- **TASK**:
Beginning with the line that contains "The image size is (437, 338).", restate each line below through the final one exactly, and exclude the pictures.

Stored data entries
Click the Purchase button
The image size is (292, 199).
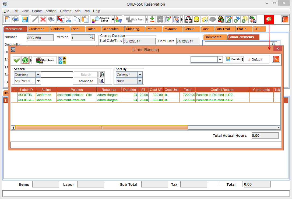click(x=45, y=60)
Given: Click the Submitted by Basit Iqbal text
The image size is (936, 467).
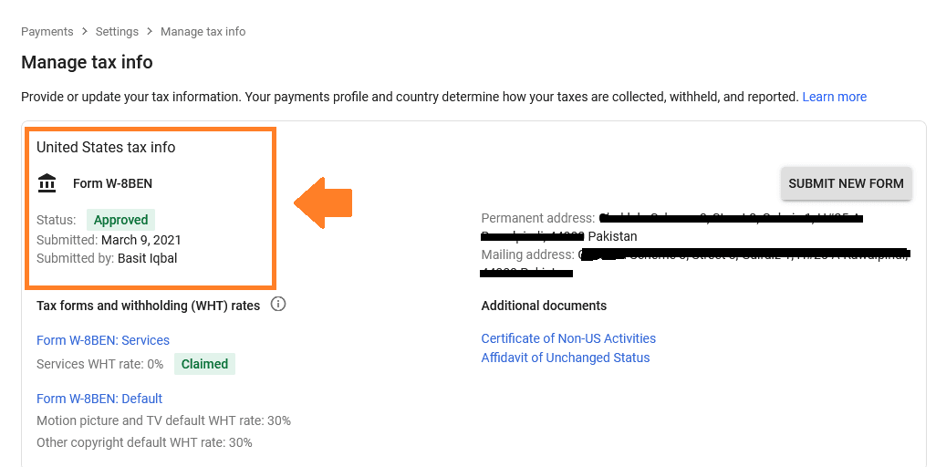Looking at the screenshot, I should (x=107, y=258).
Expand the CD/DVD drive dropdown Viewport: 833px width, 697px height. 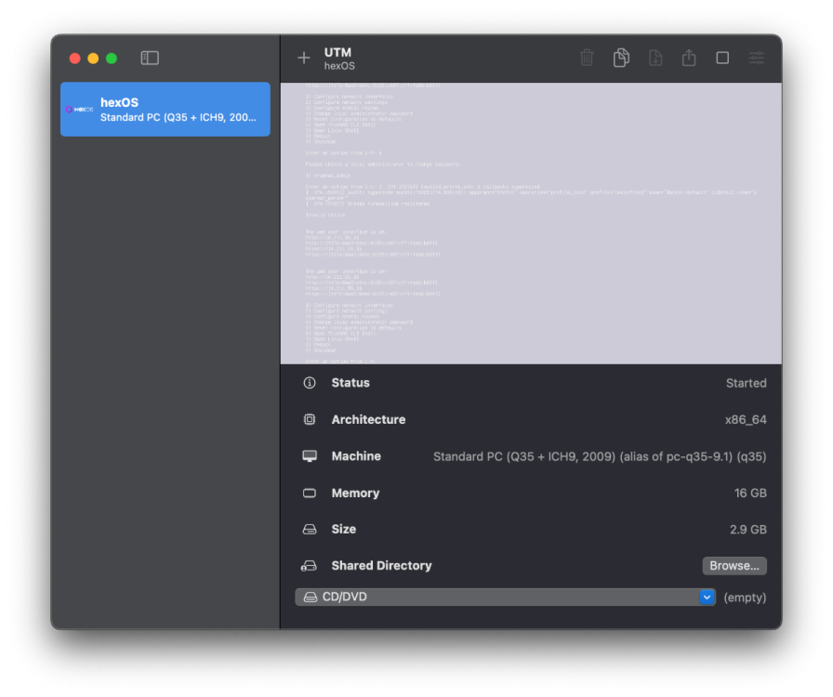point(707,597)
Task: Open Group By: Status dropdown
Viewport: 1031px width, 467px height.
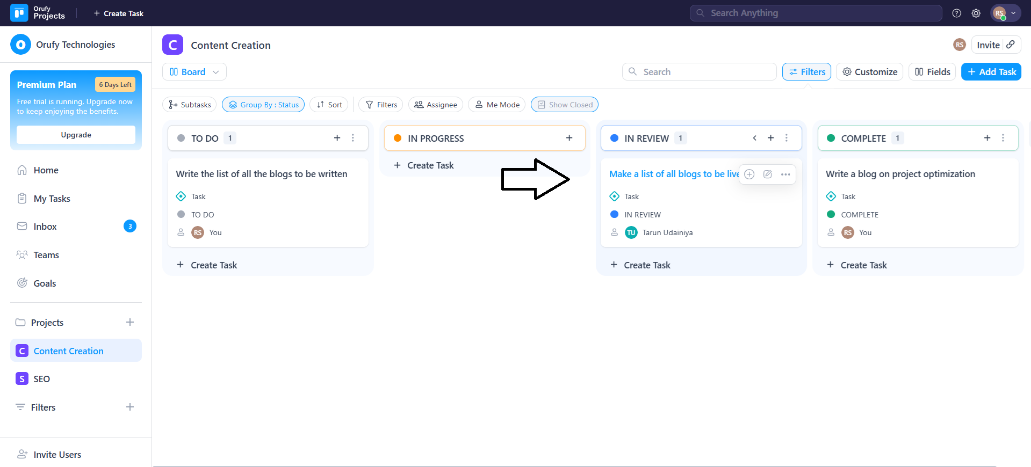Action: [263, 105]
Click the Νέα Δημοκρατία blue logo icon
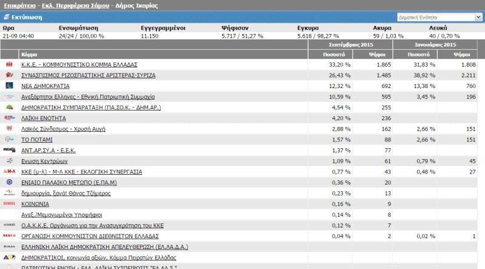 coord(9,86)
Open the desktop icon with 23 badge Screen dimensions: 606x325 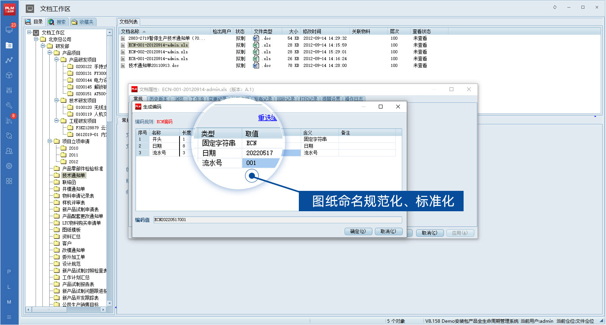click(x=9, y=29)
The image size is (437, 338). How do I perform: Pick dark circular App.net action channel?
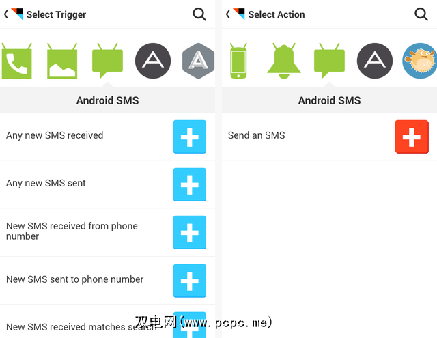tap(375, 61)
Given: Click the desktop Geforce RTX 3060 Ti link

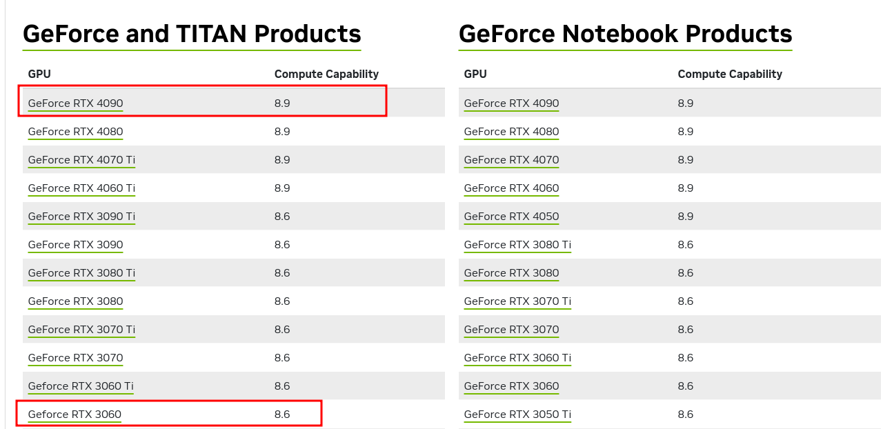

- **EXERCISE RESULT**:
The image size is (437, 338). How do I perform: Pick dark circular App.net action channel?
tap(375, 61)
Given: Click the desktop Geforce RTX 3060 Ti link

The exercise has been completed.